Next Word Prediction

Kanti Chalasani
04/26/2015

Next Word Prediction application suggests the possible next word in a sentence as the users types them on their smart devices.

Next Word Prediction (NWP) Application - PREVIEW !! NWP Application is very easy to use as you can see below. Access this application here. Access the source code here.

Application

Data Processing

News, Twitter and Blogs data in English from HC Corpora (over 4 million lines) are loaded .
R Routines built for data processing, data cleansing and analysis.
Data Sampling - 70% Training and 30% Testing/Cross Validation - from each type of data (twitter, news and blogs)

N-Grams - Language Model

Build ngram language model on the merged training - “seen” data set.
- Ngram : [Phrase (word1 … wordn); frequency count; Conditional Probability]
The conditional probability of a word is defined by considering the frequency of the words preceding the word and its usage history in the document.
- p(awesome|This project is)= count(This project is awesome)/count(This project is)
- p(there|Hi)= count(Hi there)/count(Hi)
NGram Reduction - Ngram model size was reduced by omitting the lower frequency ngrams.

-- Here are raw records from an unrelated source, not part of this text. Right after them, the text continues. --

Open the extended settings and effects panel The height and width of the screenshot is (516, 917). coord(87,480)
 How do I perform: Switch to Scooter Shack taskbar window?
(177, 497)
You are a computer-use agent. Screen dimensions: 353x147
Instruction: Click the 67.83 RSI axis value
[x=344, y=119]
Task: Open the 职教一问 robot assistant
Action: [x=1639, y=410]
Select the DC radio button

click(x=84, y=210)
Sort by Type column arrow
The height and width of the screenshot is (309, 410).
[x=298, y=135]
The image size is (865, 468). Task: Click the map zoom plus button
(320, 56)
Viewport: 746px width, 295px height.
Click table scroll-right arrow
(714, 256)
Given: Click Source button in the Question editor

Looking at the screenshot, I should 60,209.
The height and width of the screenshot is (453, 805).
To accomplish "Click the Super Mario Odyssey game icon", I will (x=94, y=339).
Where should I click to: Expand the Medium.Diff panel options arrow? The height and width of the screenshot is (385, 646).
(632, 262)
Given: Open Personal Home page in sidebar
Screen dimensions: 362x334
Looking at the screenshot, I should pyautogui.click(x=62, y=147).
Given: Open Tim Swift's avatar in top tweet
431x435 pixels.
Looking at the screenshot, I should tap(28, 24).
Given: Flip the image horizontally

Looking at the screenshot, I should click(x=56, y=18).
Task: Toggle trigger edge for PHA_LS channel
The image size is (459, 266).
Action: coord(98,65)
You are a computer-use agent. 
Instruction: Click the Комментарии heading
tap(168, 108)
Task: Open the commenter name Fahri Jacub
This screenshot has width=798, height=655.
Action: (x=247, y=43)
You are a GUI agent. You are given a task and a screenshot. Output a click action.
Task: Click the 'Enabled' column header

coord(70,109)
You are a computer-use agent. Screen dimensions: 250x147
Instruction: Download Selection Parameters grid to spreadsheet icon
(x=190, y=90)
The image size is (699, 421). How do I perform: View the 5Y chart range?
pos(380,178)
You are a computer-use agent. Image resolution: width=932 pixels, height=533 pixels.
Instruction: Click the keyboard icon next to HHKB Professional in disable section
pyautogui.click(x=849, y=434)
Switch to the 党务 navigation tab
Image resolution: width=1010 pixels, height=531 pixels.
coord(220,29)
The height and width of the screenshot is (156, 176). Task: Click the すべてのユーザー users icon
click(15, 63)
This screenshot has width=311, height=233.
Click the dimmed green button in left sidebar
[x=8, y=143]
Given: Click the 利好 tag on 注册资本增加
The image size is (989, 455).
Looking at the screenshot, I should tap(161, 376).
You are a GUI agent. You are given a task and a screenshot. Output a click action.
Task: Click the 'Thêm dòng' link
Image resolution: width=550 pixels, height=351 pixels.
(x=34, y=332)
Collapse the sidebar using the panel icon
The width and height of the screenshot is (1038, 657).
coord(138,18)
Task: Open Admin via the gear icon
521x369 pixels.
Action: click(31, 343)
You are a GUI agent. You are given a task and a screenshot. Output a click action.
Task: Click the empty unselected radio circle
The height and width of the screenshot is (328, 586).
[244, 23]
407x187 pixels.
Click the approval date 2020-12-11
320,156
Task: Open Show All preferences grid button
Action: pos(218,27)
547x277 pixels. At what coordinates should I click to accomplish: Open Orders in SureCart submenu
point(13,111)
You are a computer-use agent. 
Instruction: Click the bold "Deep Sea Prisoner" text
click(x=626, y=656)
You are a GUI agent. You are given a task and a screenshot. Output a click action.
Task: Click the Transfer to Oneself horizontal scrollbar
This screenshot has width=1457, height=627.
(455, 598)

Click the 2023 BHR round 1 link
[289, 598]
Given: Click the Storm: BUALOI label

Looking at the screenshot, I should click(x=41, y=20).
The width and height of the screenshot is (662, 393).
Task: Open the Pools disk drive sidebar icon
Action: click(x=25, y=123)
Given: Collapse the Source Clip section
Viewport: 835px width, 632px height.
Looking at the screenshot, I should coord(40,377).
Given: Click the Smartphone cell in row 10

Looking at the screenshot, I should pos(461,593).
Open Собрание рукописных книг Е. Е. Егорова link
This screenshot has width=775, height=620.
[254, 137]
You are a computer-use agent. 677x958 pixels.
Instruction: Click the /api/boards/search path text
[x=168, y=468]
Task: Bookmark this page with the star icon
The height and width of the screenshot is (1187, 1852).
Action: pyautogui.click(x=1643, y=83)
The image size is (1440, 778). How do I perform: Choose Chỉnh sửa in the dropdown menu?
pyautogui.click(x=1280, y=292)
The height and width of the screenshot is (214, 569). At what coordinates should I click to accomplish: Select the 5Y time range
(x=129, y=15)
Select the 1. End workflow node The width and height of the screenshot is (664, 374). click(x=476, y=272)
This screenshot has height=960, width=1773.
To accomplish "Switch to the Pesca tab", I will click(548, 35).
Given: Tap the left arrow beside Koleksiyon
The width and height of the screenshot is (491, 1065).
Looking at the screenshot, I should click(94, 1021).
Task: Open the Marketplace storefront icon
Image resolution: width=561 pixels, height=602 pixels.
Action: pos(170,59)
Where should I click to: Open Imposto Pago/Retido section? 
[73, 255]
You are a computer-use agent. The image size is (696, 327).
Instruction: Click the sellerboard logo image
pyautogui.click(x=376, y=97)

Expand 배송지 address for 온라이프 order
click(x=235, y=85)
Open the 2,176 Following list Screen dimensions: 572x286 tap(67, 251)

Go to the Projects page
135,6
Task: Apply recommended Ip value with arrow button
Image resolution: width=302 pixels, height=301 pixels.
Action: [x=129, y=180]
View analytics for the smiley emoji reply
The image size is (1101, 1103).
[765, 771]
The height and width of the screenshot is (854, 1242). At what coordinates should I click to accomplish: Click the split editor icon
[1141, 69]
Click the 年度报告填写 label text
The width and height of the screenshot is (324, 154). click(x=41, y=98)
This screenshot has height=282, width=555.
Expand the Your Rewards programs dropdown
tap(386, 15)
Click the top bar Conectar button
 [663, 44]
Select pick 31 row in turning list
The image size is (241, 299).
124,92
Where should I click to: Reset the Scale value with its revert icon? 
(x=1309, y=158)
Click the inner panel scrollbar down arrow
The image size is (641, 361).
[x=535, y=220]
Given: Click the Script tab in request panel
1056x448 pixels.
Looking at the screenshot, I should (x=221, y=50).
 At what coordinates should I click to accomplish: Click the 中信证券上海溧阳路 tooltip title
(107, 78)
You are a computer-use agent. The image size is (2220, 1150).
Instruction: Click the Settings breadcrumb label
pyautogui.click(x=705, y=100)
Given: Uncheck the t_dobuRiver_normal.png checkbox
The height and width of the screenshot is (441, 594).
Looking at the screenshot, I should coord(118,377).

Prediction Algorithm - Katz Backoff

Get input phrase, clean and tokenize it
If phrase has three or more words, look for evidence in quadgrams (fourgrams), use it when evidence found;
Otherwise backoff to trigram with highest conditional probability, use it when evidence found;
Otherwise backoff to bigram; otherwise use maximum likelihood estimate (MLE) of a partially matched unigram.

Additional Features

When first word is being typed, algorithm uses unigrams to predict; when match is found it returns the word; otherwise it returns “the” or “and” as begining words.
When first space is entered it looks for evidence in bigrams, uses it when found; if not it backtracks to unigram. So based on the number of spaces in the phrase it decides which highest ngram to start with before backing off to lower grams.

Future Enhancements

Spell correction; Handle numeric data; Process sentences
Improve algorithm performance
Incorporate parallel computing options

Accuracy & Performance

Language Model evaluated by applying partitioned test sets from “unseen” test/validation data. Two thousand data partitions, each from news, blogs, twitter and combined data was used for evaluation. About 250 phrases were included in each partition.
95% confidence interval for prediction accuracy of single word on combined data is between 15.4% and 15.7%. Prediction accuracy improves to an average of 26.8% when upto four words are predicted.
Prediction model predicts next word in about 0.03 sec.